Четверть века назад он и вправду верил, что любовь исцеляет сама по себе. И от бедности и от голода. Как это было давно!.. Говорят, каждого барана подвешивают за свои ноги. Неужели каждое поколение должно пройти все само, с того же самого места? Стихи Рашида плохи, и не потому, что он бездарен. Но как сказать ему? В тюрьме они были его единственной радостью, принесли ему признание. Не потому ли стихи для него парус, который уносит от жизни с ее грязью и болью?.. Да, но как сказать ему правду?..
Рашид кончил читать. Торба была пуста. Тетради кучей лежали в углу, рядом с мангалом.
– Зажги мангал, – сказал Назым. – Выпьем кофе. Когда кофе был выпит, Назым спросил:
– Ты мне веришь?
– Больше, чем самому себе!
– Тогда возьми все, что ты написал, и сожги!
Рашид остановился на мгновенье. Потом нагнулся, собрал тетради и, не оглядываясь, одну за другой положил их в огонь.
– Расскажи, брат, как ты жил.
И Рашид рассказал. Он родился в семье адвоката в тот год, когда началась первая мировая война. В шестнадцать лет эмигрировал вместе с отцом в Сирию. За границей начал работать. Официантом в столовой. Потом подмастерьем у резчика по металлу. Надоело жить на чужбине. И в восемнадцать он вернулся на родину. Был писарем на текстильной фабрике в Адане, Потом стоял у станка. Дальше – известно.
– Видишь ли, брат, твои стихи талантливы. Но плохи. То, что ты написал, было написано тысячу и один раз до тебя и лучше. Для тебя поэзия лишь парус, который уносит подальше от загаженной земли. А почему не плуг, чтобы перепахать хоть клочок этой грязи?..

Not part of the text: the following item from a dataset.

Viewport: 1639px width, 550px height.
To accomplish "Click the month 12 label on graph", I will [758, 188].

За окном занимался восход. А они все говорили и говорили о поэзии.
ОТСТУПЛЕНИЕ
– Откуда вы узнали о нашей встрече?
Мы сидели за столом в доме турецкого романиста Орхана Кемаля в Стамбуле – хозяин, его друг поэт Нефзат Устюн, его жена Нурие, его сын. Война окончилась двадцать с лишним лет назад. Назыма Хикмета уже не было в живых. Шел ноябрь 1966 года.
Весной этого года Орхана Кемаля бросили в тюрьму по обвинению в коммунистической пропаганде. Когда Нефзат Устюн пришел, чтоб забрать к себе его жену и детей, – у Орхана Кемаля их пятеро, – перед домом стояла толпа фашистов и выкрикивала угрозы. А Нурие-ханым расставляла в коридоре бутылки с водой. Готовилась их встретить.

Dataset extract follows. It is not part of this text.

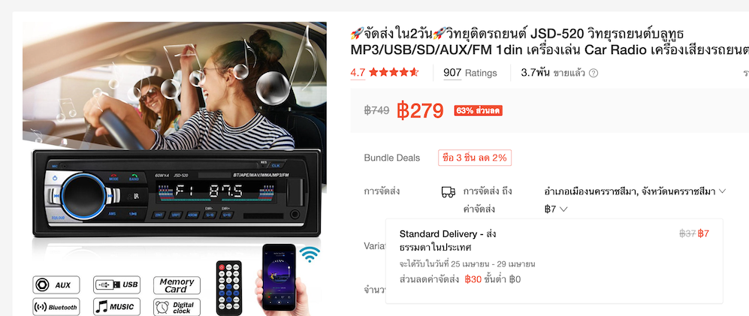The image size is (749, 316).
Task: Click the blue Wi-Fi signal icon
Action: 310,254
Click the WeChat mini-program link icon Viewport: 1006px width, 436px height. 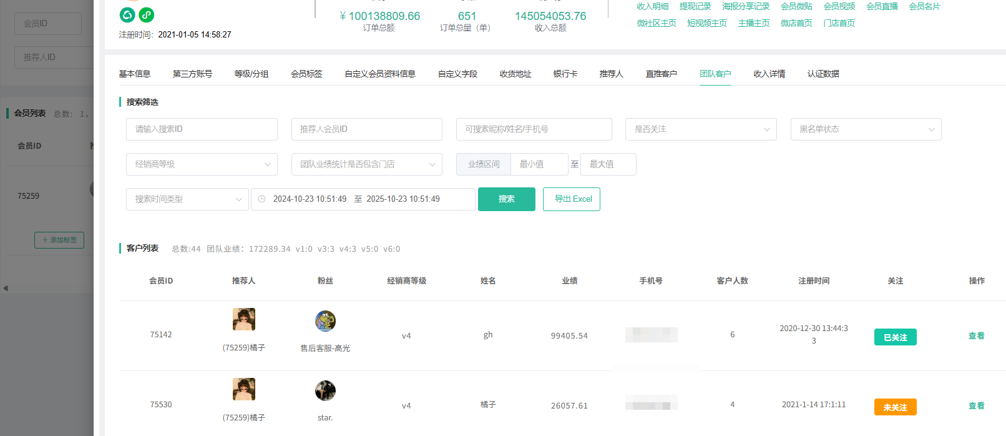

Протесты общественности – и не только турецкой – прозвучали, однако, достаточно громко. Власти были вынуждены выпустить Орхана Кемаля из тюрьмы. И теперь эта история служила предметом для шуток за столом.
Орхан Кемалъ, крупнейший романист страны, автор тридцати с лишним книг, переведенных на многие языки мира, был уже не молод. Один из немногих в Турции писателей, зарабатывающих на жизнь своим пером, он, чтобы прокормить семью, вынужден выпускать две-три книги в год. Изнурительный труд по двенадцать-четырнадцать часов в сутки, годы тюрем и лишений сделали свое дело. Морщины прорезали его лицо, от залысин и без того высокий, крутой лоб казался еще выше. Но глубоко посаженные острые глаза молодо сверкали из-под густых бровей.
– Кто же вам все-таки рассказал об этом? – с хитрой улыбкой переспросил Орхан Кемаль. – Наверняка сам Назым?
Дело в том, что Орхан Кемаль – это псевдоним того самого рабочего парня Рашида Огютчу, который встретился в бурсской тюрьме с Назымом Хикметом. И это имя как имя одного из лучших прозаиков Турции Назым Хикмет назвал на первой встрече с советскими писателями после своего приезда в Москву в 1951 году. А потом не раз рассказывал своим московским друзьям, как познакомился с Орханом Кемалем, слушал всю ночь его стихи, как тот уничтожил свои тетради.
Орхан Кемаль, довольный, расхохотался.
– Так я и знал. Очень похоже на отца. Хотите, я расскажу, как это было на самом деле?
Рассказ Орхана Кемаля
Зимой 1940 года – заметьте, сорокового, война тогда уже, правда, шла, но только на Западе, – я корпел над бумагами в тюремной канцелярии. Мой начальник, тюремный писарь, просматривал служебную почту.
– Ого, поздравляю! Прибывает твой учитель!
– Какой еще учитель? У меня не было никаких учителей.
– Не ломайся, голубчик! Разве Назым Хикмет не может считаться твоим учителем?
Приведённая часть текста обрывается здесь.